§ **Problem**
From the data below, repeat exactly the lines from the line with "Open the Tags sidebar icon" to the line with "This screenshot has height=1350, width=2053.", both included.

§ **Source material**
╔══
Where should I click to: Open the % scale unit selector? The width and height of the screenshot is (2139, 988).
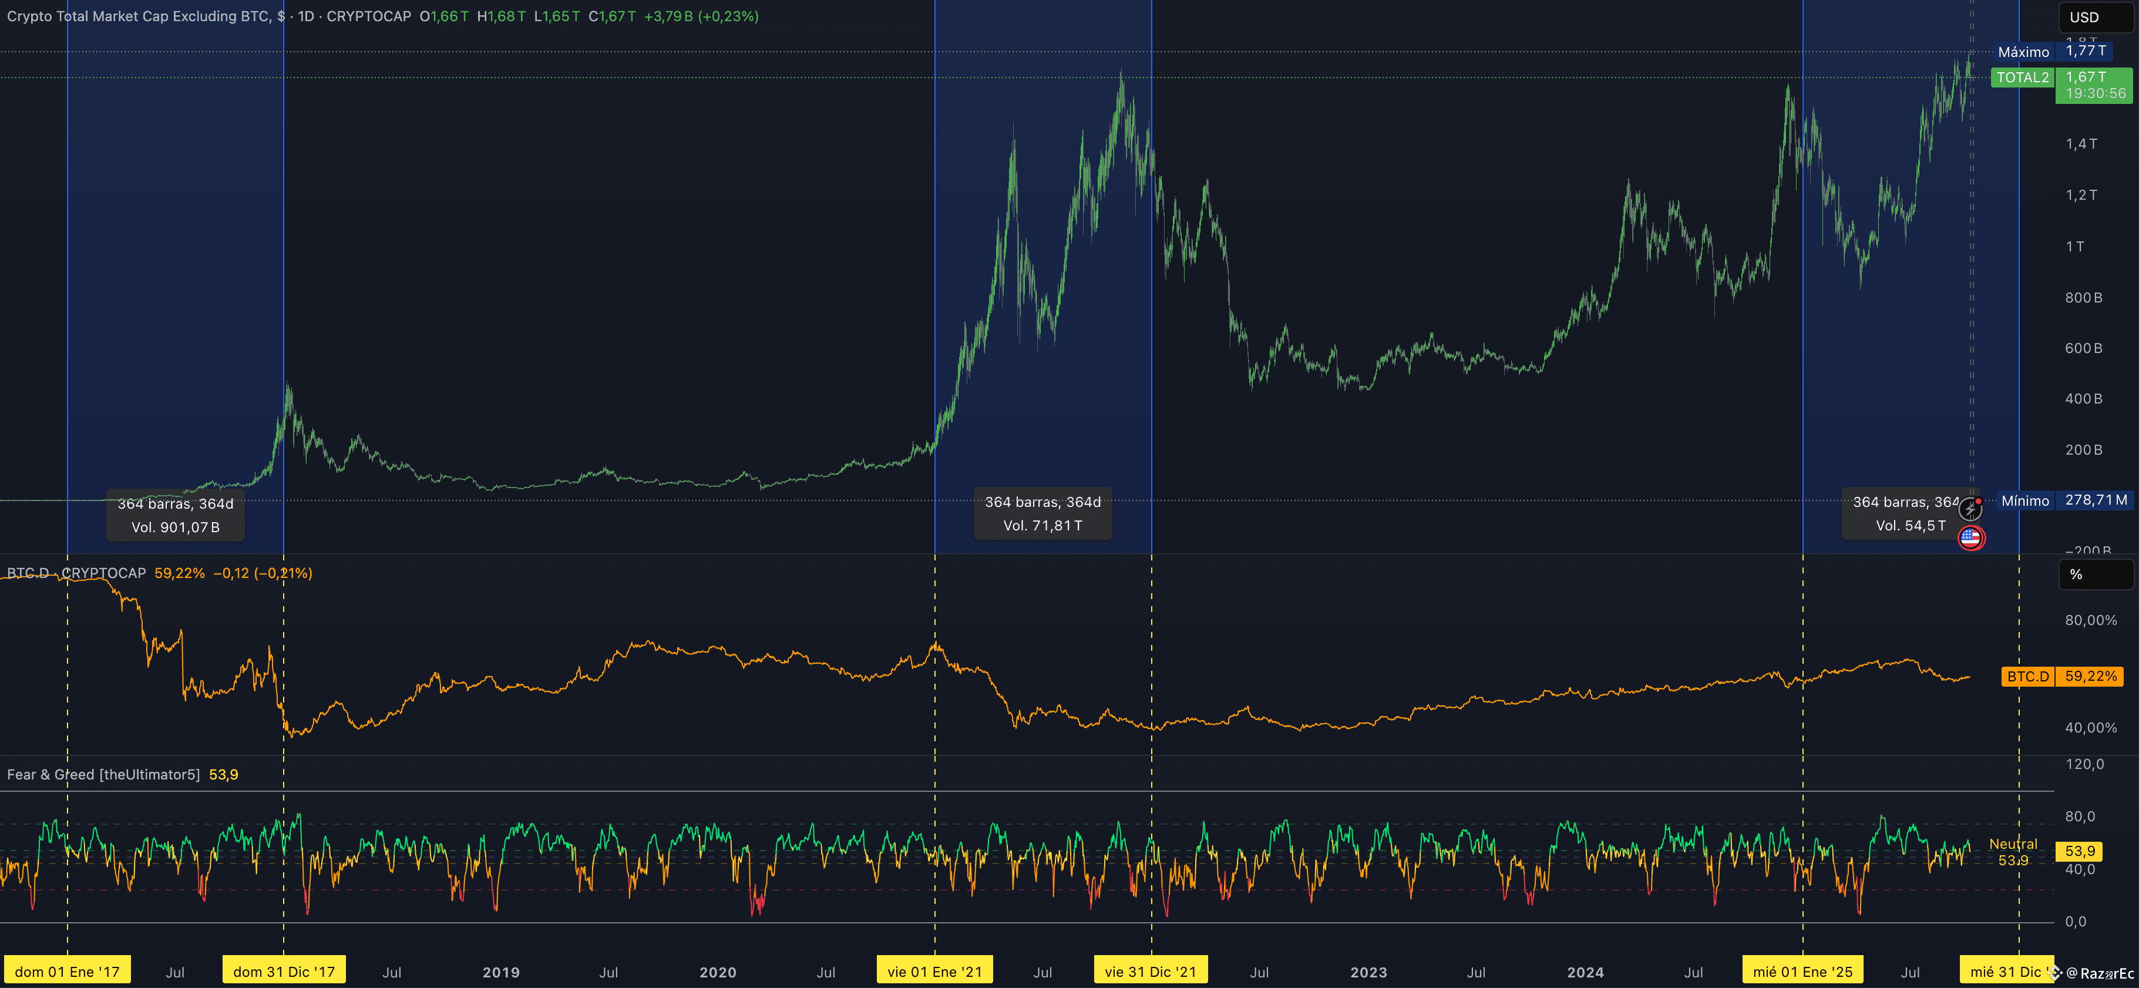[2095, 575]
╚══
╔══
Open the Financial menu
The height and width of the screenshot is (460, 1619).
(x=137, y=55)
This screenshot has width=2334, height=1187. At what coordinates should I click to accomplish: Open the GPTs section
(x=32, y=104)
╚══
╔══
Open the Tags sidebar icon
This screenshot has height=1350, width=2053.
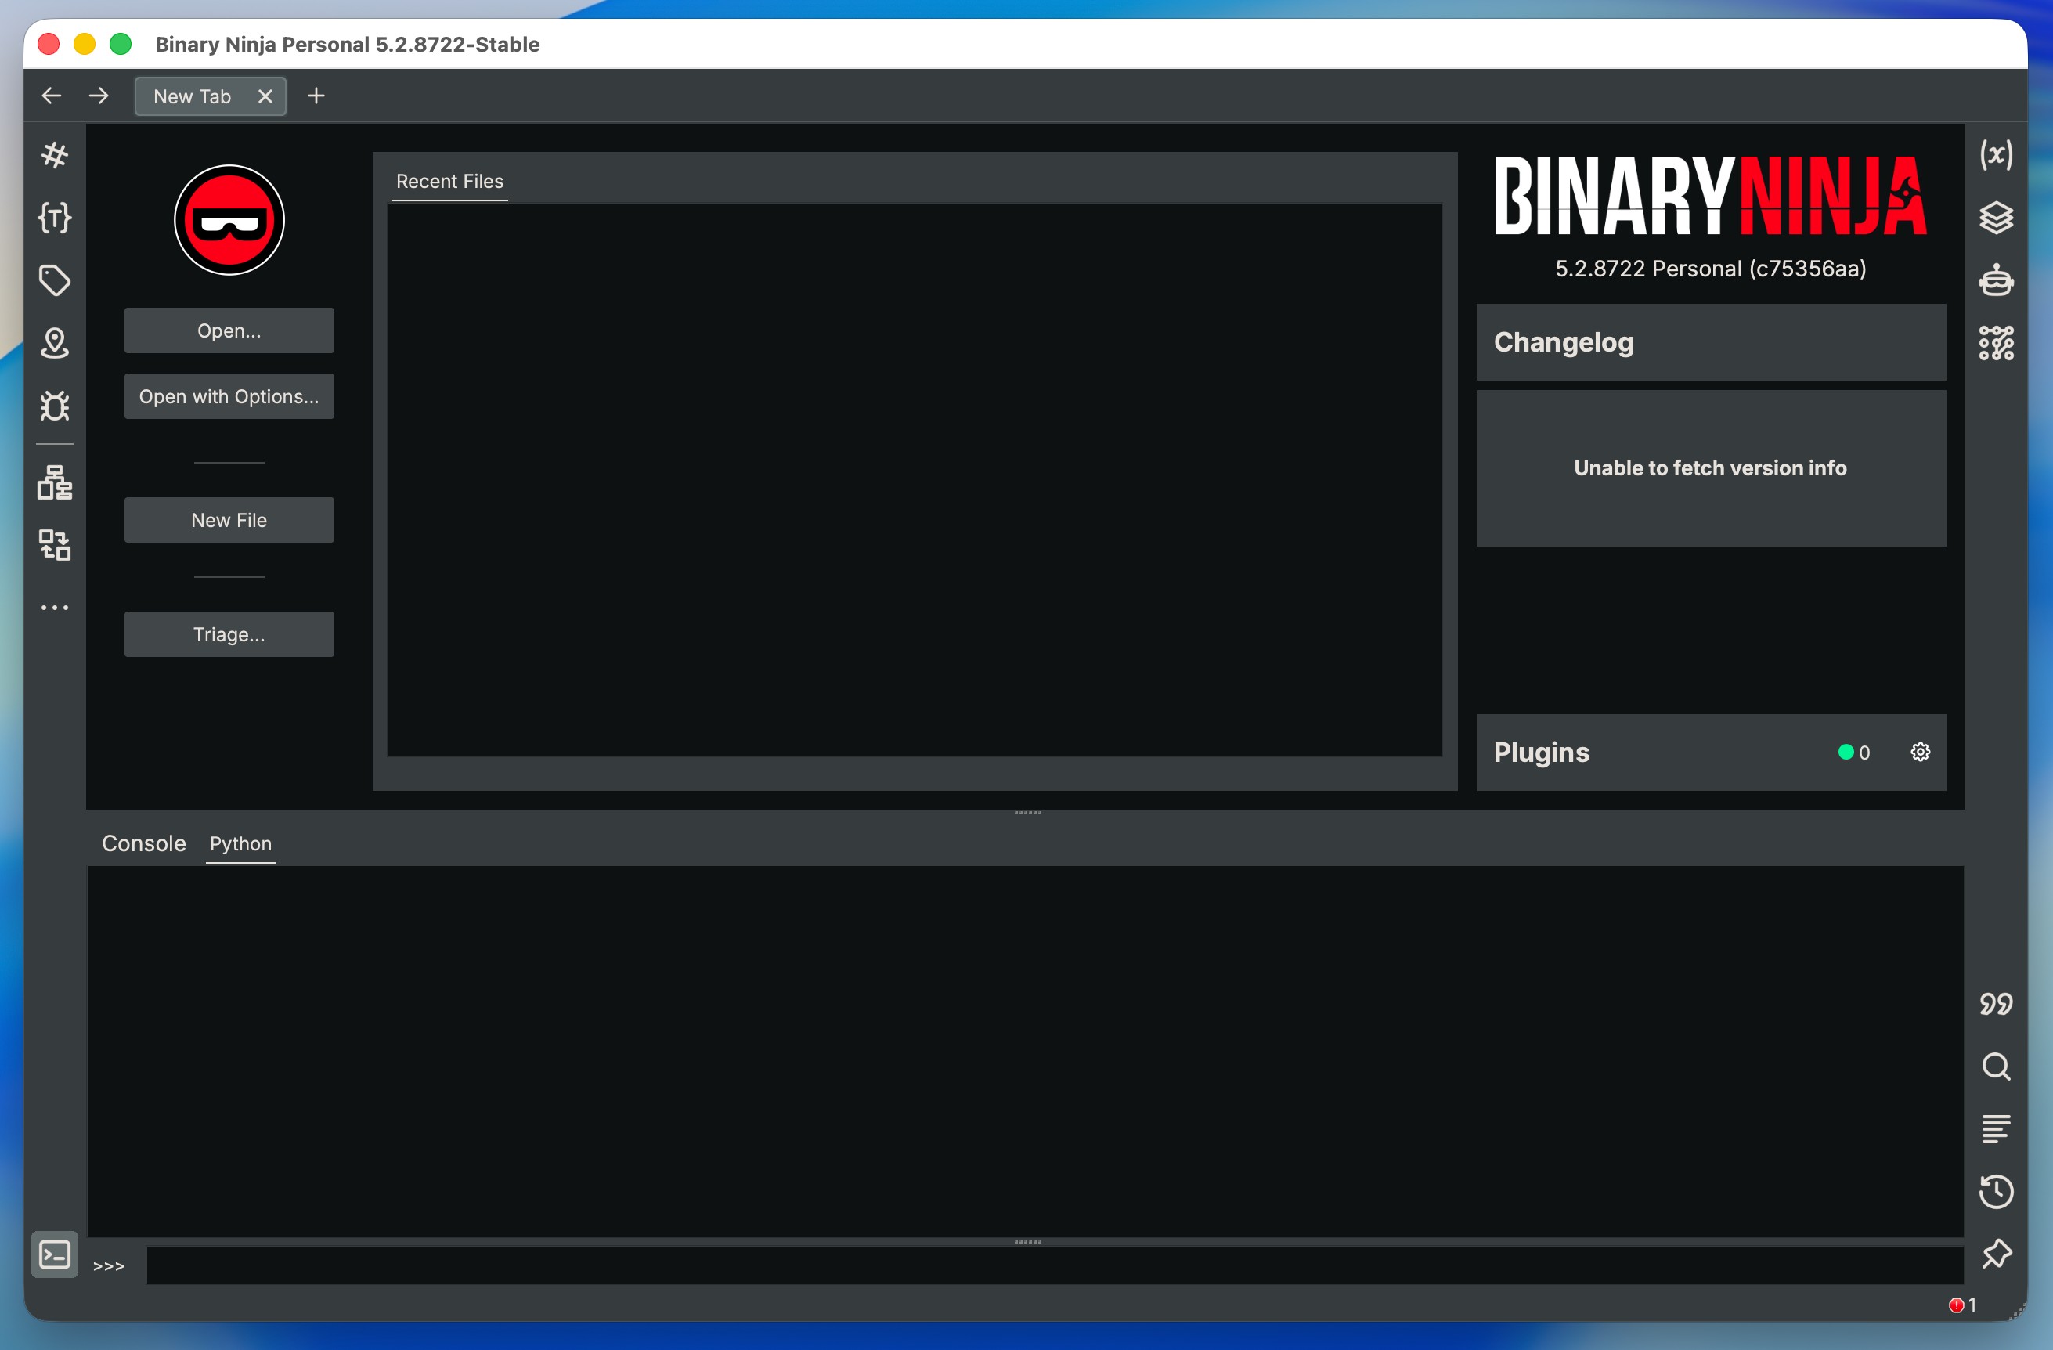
╚══
§ **Output for this task**
Open the Tags sidebar icon
This screenshot has height=1350, width=2053.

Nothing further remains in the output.